* Dataset excerpts *

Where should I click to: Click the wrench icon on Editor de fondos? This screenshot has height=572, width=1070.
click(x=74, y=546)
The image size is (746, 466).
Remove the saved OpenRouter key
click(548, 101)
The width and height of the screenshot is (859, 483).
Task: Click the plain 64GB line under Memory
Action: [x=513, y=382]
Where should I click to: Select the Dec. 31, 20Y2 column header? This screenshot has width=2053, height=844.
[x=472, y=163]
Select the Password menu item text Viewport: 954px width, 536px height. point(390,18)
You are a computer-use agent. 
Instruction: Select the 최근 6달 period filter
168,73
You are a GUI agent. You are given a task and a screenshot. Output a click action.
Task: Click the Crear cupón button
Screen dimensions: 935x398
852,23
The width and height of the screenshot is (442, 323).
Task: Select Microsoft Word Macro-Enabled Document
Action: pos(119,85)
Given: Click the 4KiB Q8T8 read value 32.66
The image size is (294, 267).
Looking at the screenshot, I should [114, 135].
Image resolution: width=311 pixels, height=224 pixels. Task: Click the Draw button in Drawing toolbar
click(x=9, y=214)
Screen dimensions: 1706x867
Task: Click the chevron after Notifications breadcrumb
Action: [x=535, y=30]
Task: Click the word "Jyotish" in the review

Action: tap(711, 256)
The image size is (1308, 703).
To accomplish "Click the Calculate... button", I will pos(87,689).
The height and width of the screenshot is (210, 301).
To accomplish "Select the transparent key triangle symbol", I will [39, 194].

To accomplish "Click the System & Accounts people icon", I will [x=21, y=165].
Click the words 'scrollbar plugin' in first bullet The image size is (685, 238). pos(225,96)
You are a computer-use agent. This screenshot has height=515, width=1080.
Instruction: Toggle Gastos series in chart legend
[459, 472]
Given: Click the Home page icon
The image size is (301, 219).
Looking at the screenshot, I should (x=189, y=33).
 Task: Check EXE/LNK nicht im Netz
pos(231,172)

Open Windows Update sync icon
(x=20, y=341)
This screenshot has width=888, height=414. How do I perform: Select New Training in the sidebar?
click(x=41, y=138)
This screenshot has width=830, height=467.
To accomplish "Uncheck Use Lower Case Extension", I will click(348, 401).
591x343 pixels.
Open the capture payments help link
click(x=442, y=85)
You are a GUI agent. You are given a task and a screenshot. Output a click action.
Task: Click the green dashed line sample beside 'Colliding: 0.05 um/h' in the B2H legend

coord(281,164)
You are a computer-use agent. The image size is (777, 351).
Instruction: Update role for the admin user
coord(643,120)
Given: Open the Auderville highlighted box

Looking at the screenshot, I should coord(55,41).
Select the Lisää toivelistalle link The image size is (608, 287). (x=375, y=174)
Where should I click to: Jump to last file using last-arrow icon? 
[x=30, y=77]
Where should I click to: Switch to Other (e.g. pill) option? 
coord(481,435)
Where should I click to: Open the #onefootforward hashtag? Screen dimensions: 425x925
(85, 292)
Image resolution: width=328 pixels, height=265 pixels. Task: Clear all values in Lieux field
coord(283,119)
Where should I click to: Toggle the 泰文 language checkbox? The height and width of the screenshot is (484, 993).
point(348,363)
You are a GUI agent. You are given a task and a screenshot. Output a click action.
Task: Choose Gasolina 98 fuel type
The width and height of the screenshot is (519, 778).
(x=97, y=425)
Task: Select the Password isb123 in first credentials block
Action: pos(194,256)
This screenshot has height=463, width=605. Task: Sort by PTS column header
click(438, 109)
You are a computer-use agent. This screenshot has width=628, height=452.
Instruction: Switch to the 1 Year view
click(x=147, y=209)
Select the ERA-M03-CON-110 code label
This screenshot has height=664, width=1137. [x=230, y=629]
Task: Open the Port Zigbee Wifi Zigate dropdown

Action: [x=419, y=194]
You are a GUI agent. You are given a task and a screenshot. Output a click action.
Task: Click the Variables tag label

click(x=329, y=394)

* Directions for this task *
Write the listing out again in its entirety, exactly.

* Answer section *
Where should I click to: Click the wrench icon on Editor de fondos? This screenshot has height=572, width=1070.
click(x=74, y=546)
The image size is (746, 466).
Remove the saved OpenRouter key
click(548, 101)
The width and height of the screenshot is (859, 483).
Task: Click the plain 64GB line under Memory
Action: [x=513, y=382]
Where should I click to: Select the Dec. 31, 20Y2 column header? This screenshot has width=2053, height=844.
[x=472, y=163]
Select the Password menu item text Viewport: 954px width, 536px height. point(390,18)
You are a computer-use agent. 
Instruction: Select the 최근 6달 period filter
168,73
You are a GUI agent. You are given a task and a screenshot. Output a click action.
Task: Click the Crear cupón button
Screen dimensions: 935x398
852,23
The width and height of the screenshot is (442, 323).
Task: Select Microsoft Word Macro-Enabled Document
Action: pos(119,85)
Given: Click the 4KiB Q8T8 read value 32.66
The image size is (294, 267).
Looking at the screenshot, I should [114, 135].
Image resolution: width=311 pixels, height=224 pixels. Task: Click the Draw button in Drawing toolbar
click(x=9, y=214)
Screen dimensions: 1706x867
Task: Click the chevron after Notifications breadcrumb
Action: [x=535, y=30]
Task: Click the word "Jyotish" in the review

Action: tap(711, 256)
The image size is (1308, 703).
To accomplish "Click the Calculate... button", I will pos(87,689).
The height and width of the screenshot is (210, 301).
To accomplish "Select the transparent key triangle symbol", I will [39, 194].

To accomplish "Click the System & Accounts people icon", I will [x=21, y=165].
Click the words 'scrollbar plugin' in first bullet The image size is (685, 238). pos(225,96)
You are a computer-use agent. This screenshot has height=515, width=1080.
Instruction: Toggle Gastos series in chart legend
[459, 472]
Given: Click the Home page icon
The image size is (301, 219).
Looking at the screenshot, I should (x=189, y=33).
 Task: Check EXE/LNK nicht im Netz
pos(231,172)

Open Windows Update sync icon
(x=20, y=341)
This screenshot has width=888, height=414. How do I perform: Select New Training in the sidebar?
click(x=41, y=138)
This screenshot has width=830, height=467.
To accomplish "Uncheck Use Lower Case Extension", I will click(348, 401).
591x343 pixels.
Open the capture payments help link
click(x=442, y=85)
You are a GUI agent. You are given a task and a screenshot. Output a click action.
Task: Click the green dashed line sample beside 'Colliding: 0.05 um/h' in the B2H legend

coord(281,164)
You are a computer-use agent. The image size is (777, 351).
Instruction: Update role for the admin user
coord(643,120)
Given: Open the Auderville highlighted box

Looking at the screenshot, I should coord(55,41).
Select the Lisää toivelistalle link The image size is (608, 287). (x=375, y=174)
Where should I click to: Jump to last file using last-arrow icon? 
[x=30, y=77]
Where should I click to: Switch to Other (e.g. pill) option? 
coord(481,435)
Where should I click to: Open the #onefootforward hashtag? Screen dimensions: 425x925
(85, 292)
Image resolution: width=328 pixels, height=265 pixels. Task: Clear all values in Lieux field
coord(283,119)
Where should I click to: Toggle the 泰文 language checkbox? The height and width of the screenshot is (484, 993).
point(348,363)
You are a GUI agent. You are given a task and a screenshot. Output a click action.
Task: Choose Gasolina 98 fuel type
The width and height of the screenshot is (519, 778).
(x=97, y=425)
Task: Select the Password isb123 in first credentials block
Action: pos(194,256)
This screenshot has height=463, width=605. Task: Sort by PTS column header
click(438, 109)
You are a computer-use agent. This screenshot has width=628, height=452.
Instruction: Switch to the 1 Year view
click(x=147, y=209)
Select the ERA-M03-CON-110 code label
This screenshot has height=664, width=1137. [x=230, y=629]
Task: Open the Port Zigbee Wifi Zigate dropdown

Action: [x=419, y=194]
You are a GUI agent. You are given a task and a screenshot. Output a click action.
Task: Click the Variables tag label

click(x=329, y=394)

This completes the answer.